Excerpts from a dataset
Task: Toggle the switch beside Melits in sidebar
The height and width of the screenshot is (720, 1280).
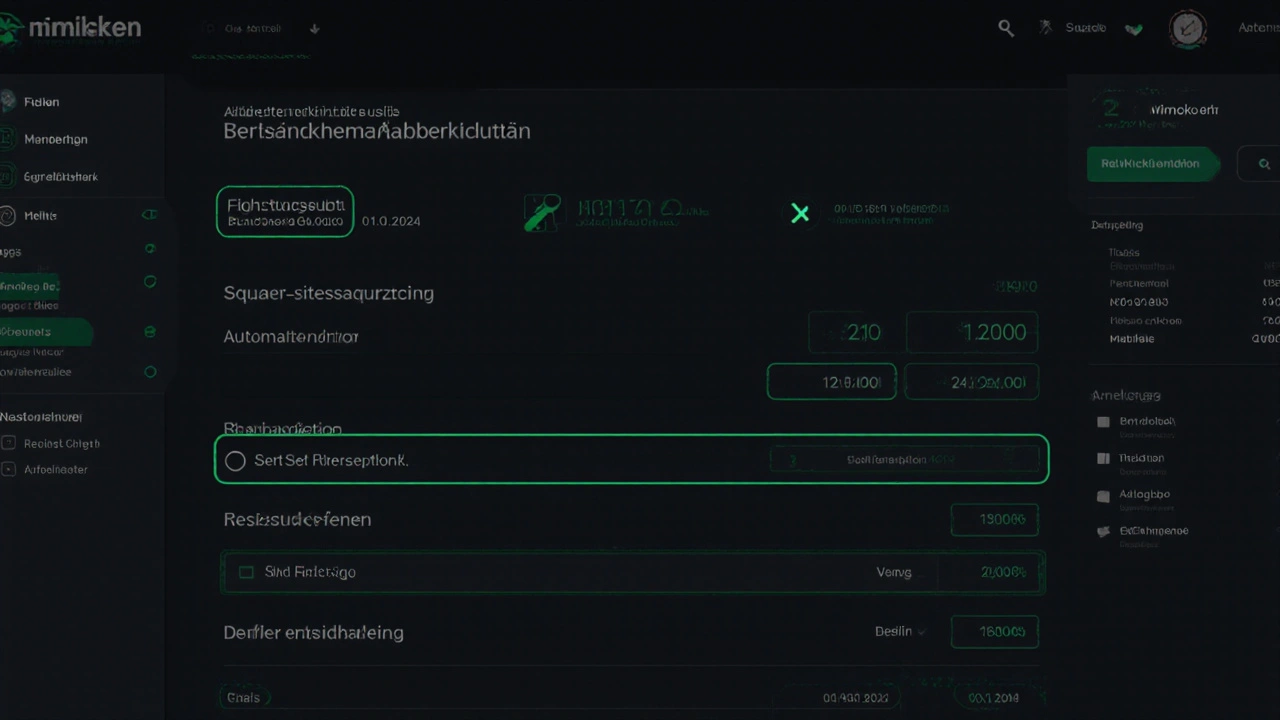Action: [149, 214]
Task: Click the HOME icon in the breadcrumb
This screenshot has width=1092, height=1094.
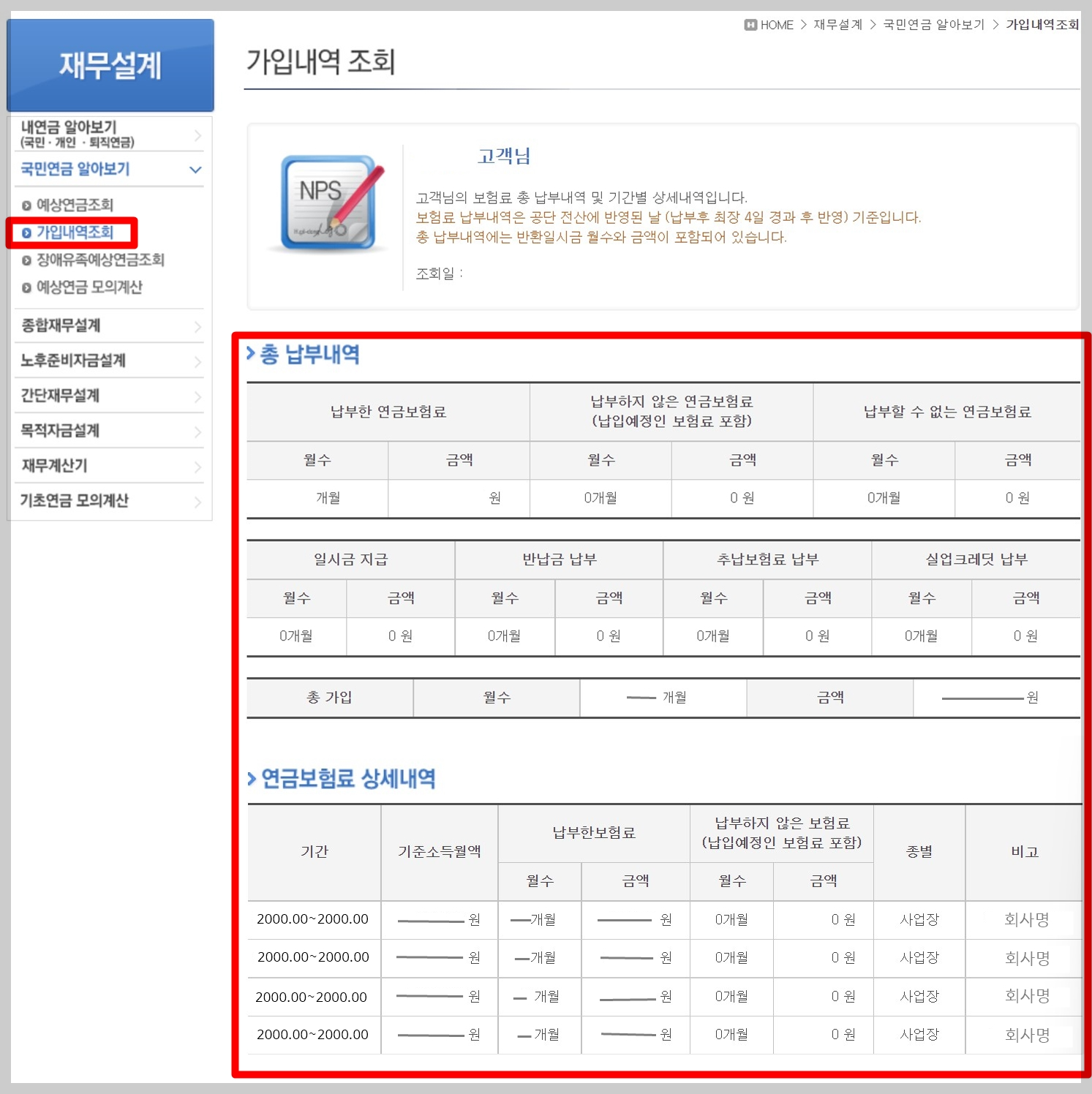Action: pos(751,24)
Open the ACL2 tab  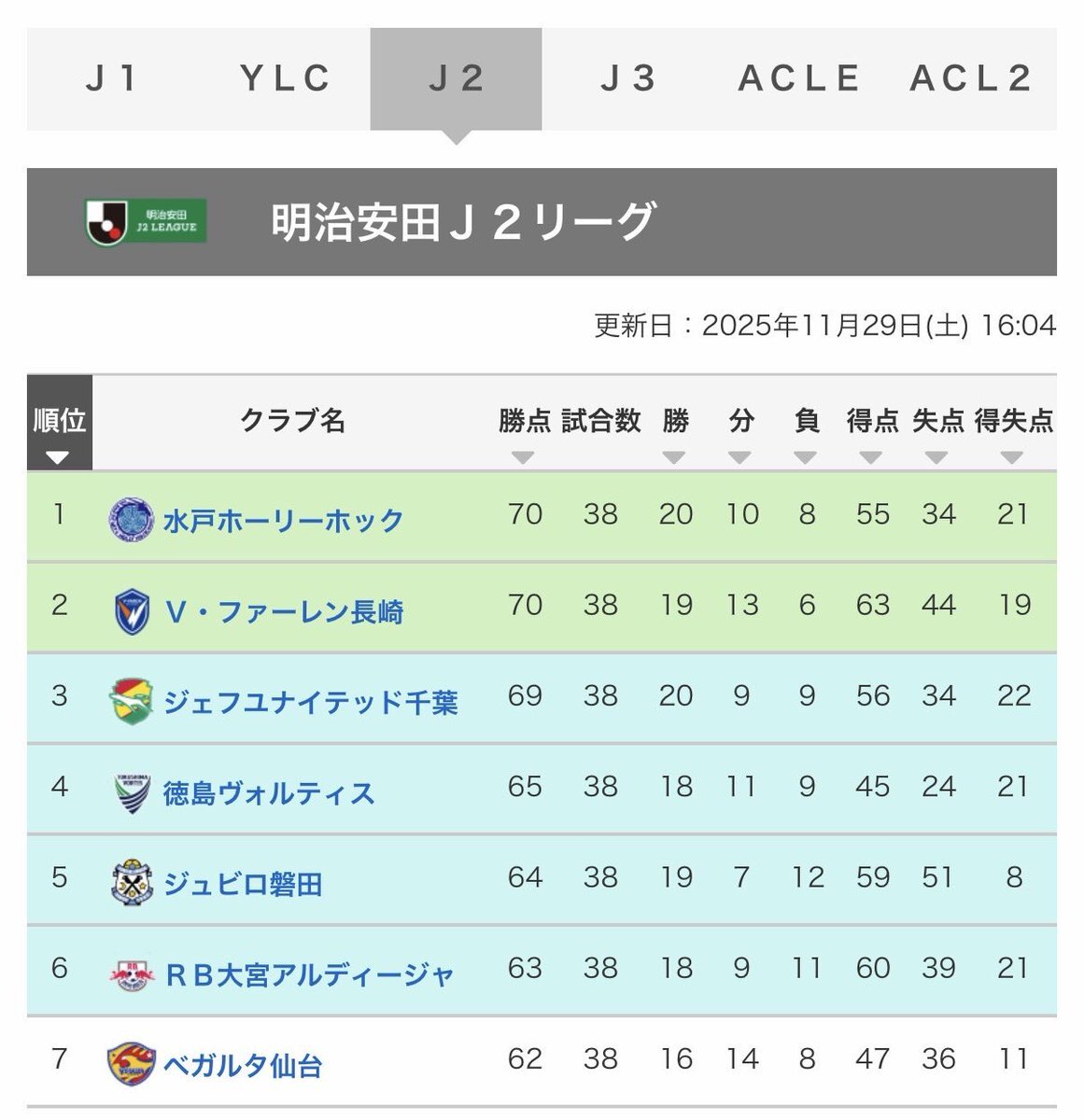(971, 77)
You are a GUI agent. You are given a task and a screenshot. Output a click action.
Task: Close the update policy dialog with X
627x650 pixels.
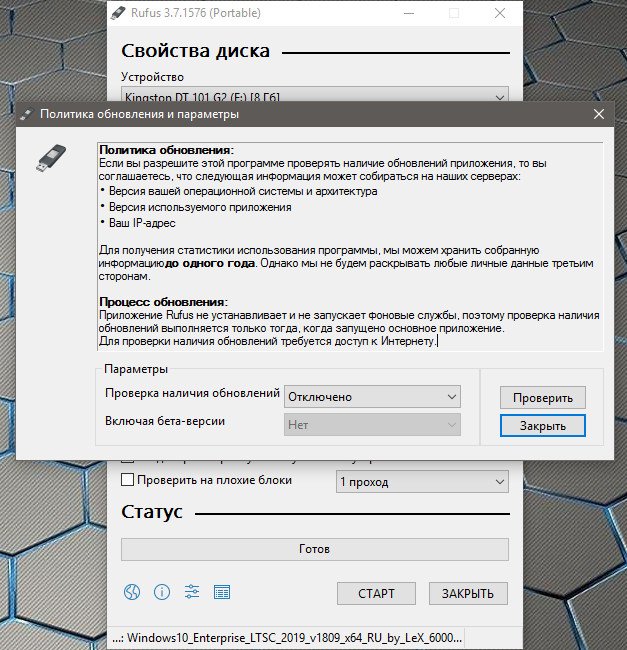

_Assignment_
Word for word, repeat only the lines from the line containing "Task: Close the update policy dialog with X" through the end of the data, without any pictures.

_Solution_
Task: Close the update policy dialog with X
627x650 pixels.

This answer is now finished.